To illustrate rounding, I will use an example where six different signed Q7.8 numbers are converted to a signed Q15.0 number (a regular 16 bit integer). I will illustrate truncation (throwing away the least significant eight bits) and rounding. Recall that a Q7.8 number has seven integer bits and eight fractional bits. For the example, the six numbers will be 1.25, 1.5, 1.75, -1.25, -1.5 and -1.75.

The first thing to determine is how these numbers will be represented in a 16 bit integer register. Multiplying each by 256 (which is two to the power eight) gives the following result (in hexadecimal):

1.25 = 0×0140

1.5 = 0×0180

1.75 = 0x01C0

-1.25 = 0xFEC0

-1.5 = 0xFE80

-1.75 = 0xFE40

Now if the numbers are truncated, the result is found by shifting right by eight. Here are the results:

truncate(1.25) = 0×0001 = 1

truncate(1.5) = 0×0001 = 1

truncate(1.75) = 0×0001 = 1

truncate(-1.25) = 0xFFFE = -2

truncate(-1.5) = 0xFFFE = -2

truncate(-1.75) = 0xFFFE = -2

For the positive numbers, the result of truncation is that the fractional part is discarded. The negative number results are more interesting. The result is that the fractional part is lost, and the integer part has been reduced by one. If a series of these numbers had a mean of zero before truncation, then the series would have a mean of less than zero after truncation. Rounding is used to avoid this problem of introduced bias and to make results more accurate.

Truncation is not really the correct term for the example above. More accurately, a “floor” operation is being executed. A floor operation returns the greatest integer that is not greater than the operand.

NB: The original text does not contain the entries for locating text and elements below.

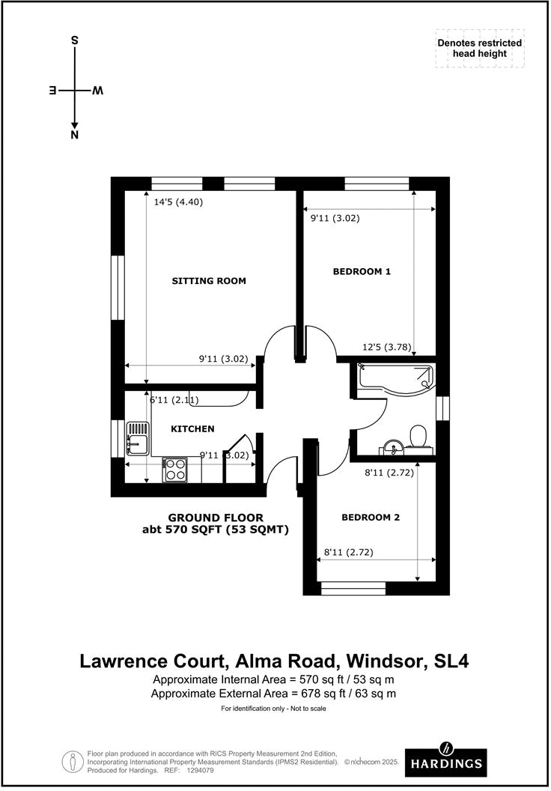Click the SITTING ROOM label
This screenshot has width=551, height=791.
(209, 281)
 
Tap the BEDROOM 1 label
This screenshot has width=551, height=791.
(362, 272)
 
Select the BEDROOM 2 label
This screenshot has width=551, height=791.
(371, 518)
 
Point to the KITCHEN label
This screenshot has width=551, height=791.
(193, 429)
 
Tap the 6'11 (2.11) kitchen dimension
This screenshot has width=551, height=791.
(175, 401)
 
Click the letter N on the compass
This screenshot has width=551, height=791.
(74, 135)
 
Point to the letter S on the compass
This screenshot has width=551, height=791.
(74, 41)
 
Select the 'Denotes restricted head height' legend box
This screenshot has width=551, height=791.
(480, 49)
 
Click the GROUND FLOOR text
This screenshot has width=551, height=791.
(216, 518)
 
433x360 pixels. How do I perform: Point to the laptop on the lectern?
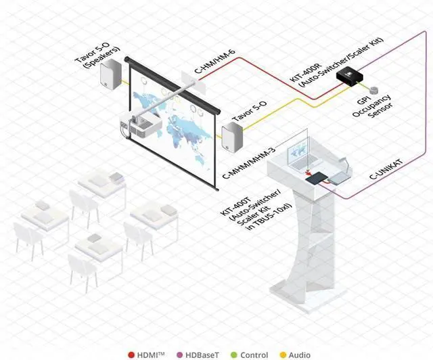pos(299,160)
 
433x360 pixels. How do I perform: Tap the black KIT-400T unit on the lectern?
pos(316,179)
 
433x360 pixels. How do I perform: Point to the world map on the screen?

In a common method of rounding, a binary one is added to the most significant bit of the bits that are to be thrown away. And then a truncation is performed. In the current example, we would add 0.5, represented as 128 decimal or 0×0080 in our 16 bit integer word. So the results in our example are as follows:

round(1.25) = (0×0140 + 0×80) >> 8 = 0×0001 = 1

round(1.5) = (0×0180 + 0×80) >> 8 = 0×0002 = 2

round(1.75) = (0x01C0 + 0×80) >> 8 = 0×0002 = 2

round(-1.25) = (0xFEC0 + 0×80) >> 8 = 0xFFFF = -1

round(-1.5) = (0xFE80+ 0×80) >> 8 = 0xFFFF = -1

round(-1.75) = (0xFE40 + 0×80) >> 8 = 0xFFFE = -2

These results are less problematic than using simple truncation, but there is still a bias due to the non-symmetry of the 1.5 and -1.5 cases. The amount of bias depends on the data set. Even if a set of data to be converted contained only positive values, there is still a bias introduced, because all of the values that end in exactly .5 are rounded to the next highest integer. One way to eliminate this bias is to round even and odd values differently (even and odd to the left of the rounding bit position).

For the more common conversion of Q31 to Q15 numbers, the rounding constant is one shifted left by fifteen, or 32768 decimal, or 0×8000 hexadecimal.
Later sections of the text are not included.